According to the book genetics seems to be the single biggest factor for a ton of things in our psychology. Including various measures of intelligence and achievement. As a layman the evidence presented seemed quite convincing. The book mostly refers to big studies with thousands of twins. To separate nature and nurture studies can do things like tracking twins given up shortly after birth into two different foster families who never had any contact to their birth parents later (correlated nature), track the development twins in the same family (correlated nurture) and so on.

According to Plomin the effects are huge (especially compared to what usually would be a significant result in a psychology study looking at nurture) and the controversial nature of such findings made the field extremely rigorous to the point where it is hard to imagine these results turning out to be wrong. Apparently it has all been replicated quite a bit by now.

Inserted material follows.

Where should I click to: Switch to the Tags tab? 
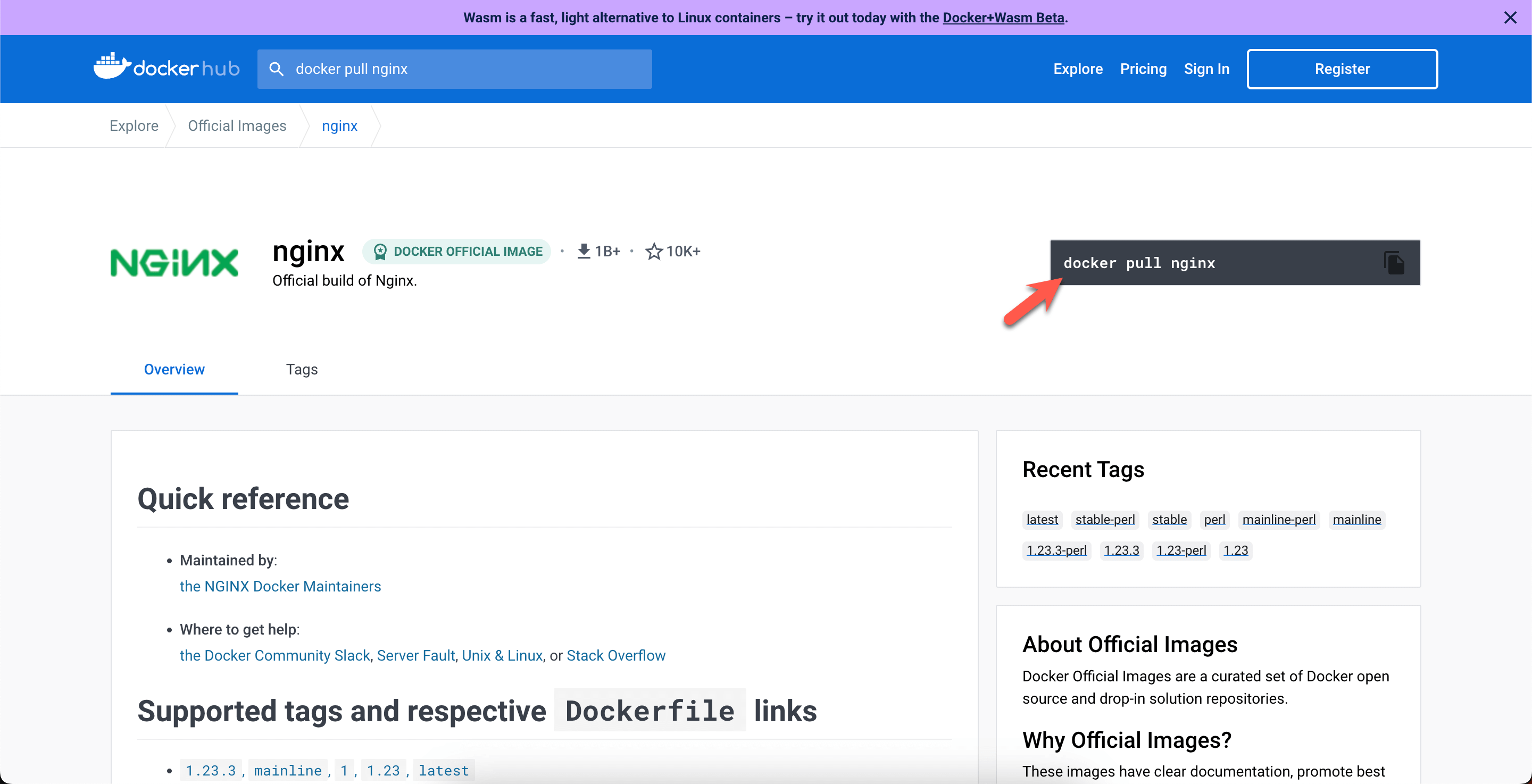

To be honest I found the book quite shocking because it runs counter to so much that is "common knowledge" and "common sense". It basically mostly discards influenceable "nurture" as a defining influence at the population level. Once certain basics are met, relevant environmental influences are mostly too random to control and much of the rest is indirectly caused by "nature". "Nature" basically creates its preferred environment (called "nature of nurture" in the book).

As I am not in the field my ability to verify what the book says is limited. As far as I can tell Plomin is a very well regarded Psychologist and mostly know for his involvement in twin studies. If anyone in the field has better insight on how to evaluate what the book says I would be very interested.

1 comments

Plomin himself seems to characterize it differently:

Another problem that Plomin encounters with explaining his findings is that people often confuse group and individual differences – or, to put it another way, the distinction between means and variances. Thus, the average height of northern European males has increased by more than 15cm in the past two centuries. That is obviously due to changes in environment. However, the variation in height between northern European males is down to genetics. The same applies to psychological traits.

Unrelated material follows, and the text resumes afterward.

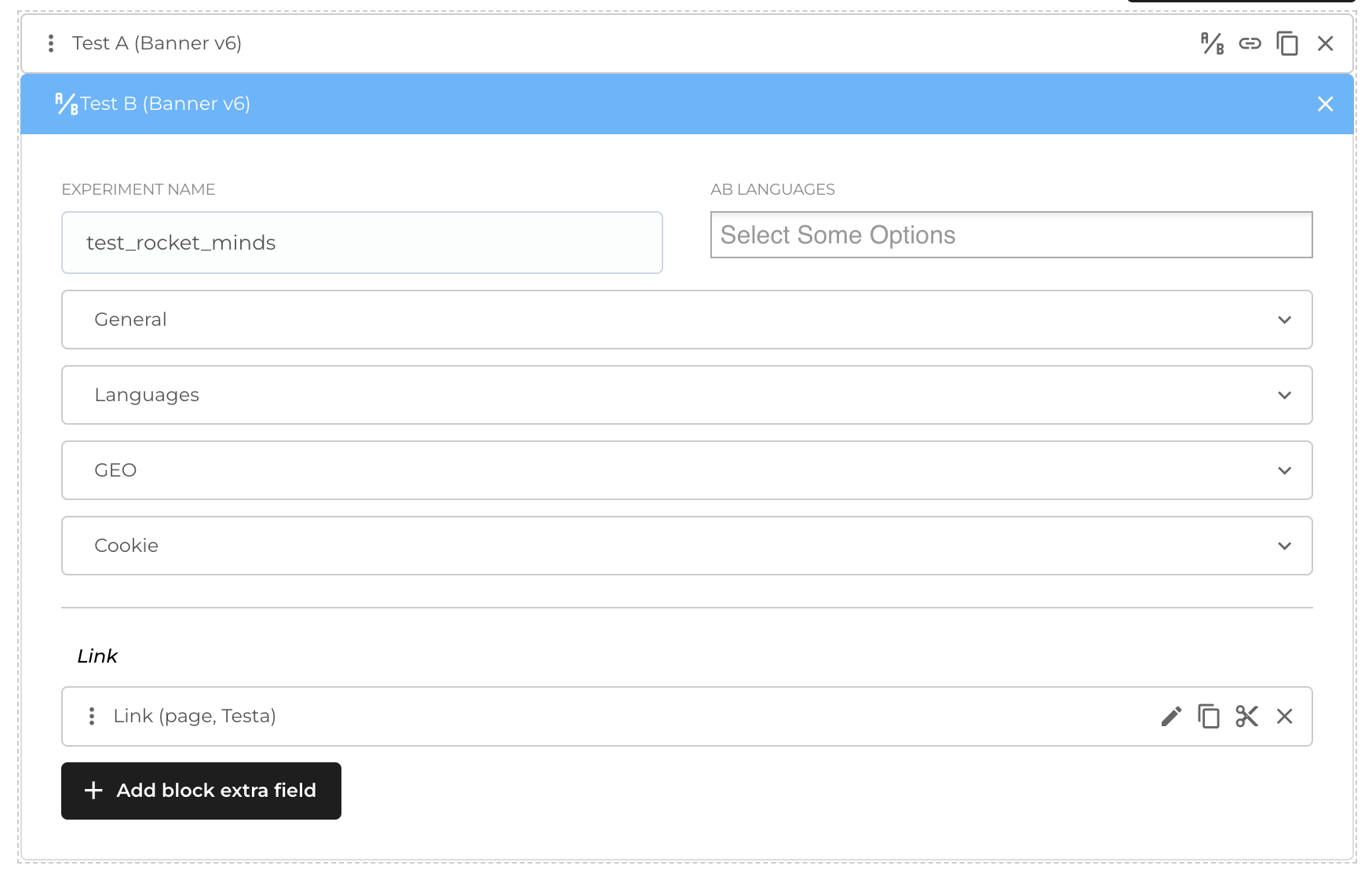Grab the drag handle on Test A header

(50, 44)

“The causes of average differences,” he says, “aren’t necessarily related to causes of individual differences. So that’s why you can say heritability can be very high for a trait, but the average differences between groups – ethnic groups, gender – could be entirely environmental; for example, as a result of discrimination. The confusion between means and variances is a fundamental misunderstanding.”

https://www.theguardian.com/science/2018/sep/29/so-is-it-nat...

The above article, and Plomin, were discussed here:

https://news.ycombinator.com/item?id=18101570

That's what I tried to capture with the "at the population level" restriction. Plomin was quite clear that for the individual all bets are off so sorry if it sounded like the environment couldn't still screw you over (it definitely can). The part about inter-group differences is worth emphasizing and I should have done so.

That did not reduce my surprise about the things stated in the book though. If statements it contains like that after correcting for genetics "the most important environmental factors, such as our families and schools, account for less than 5 percent of the differences between us in our mental health or how well we did at school" and "Genetics accounts for 50 per cent of psychological differences, not just for mental health and school achievement, but for all psychological traits, from personality to mental abilities" are true, then I definitely consider that as going against "common knowledge" and "common sense". Definitely blew my mind.

Thanks for the links. Totally missed that it was discussed here before.

That doesn't address what the parent comment was talking about.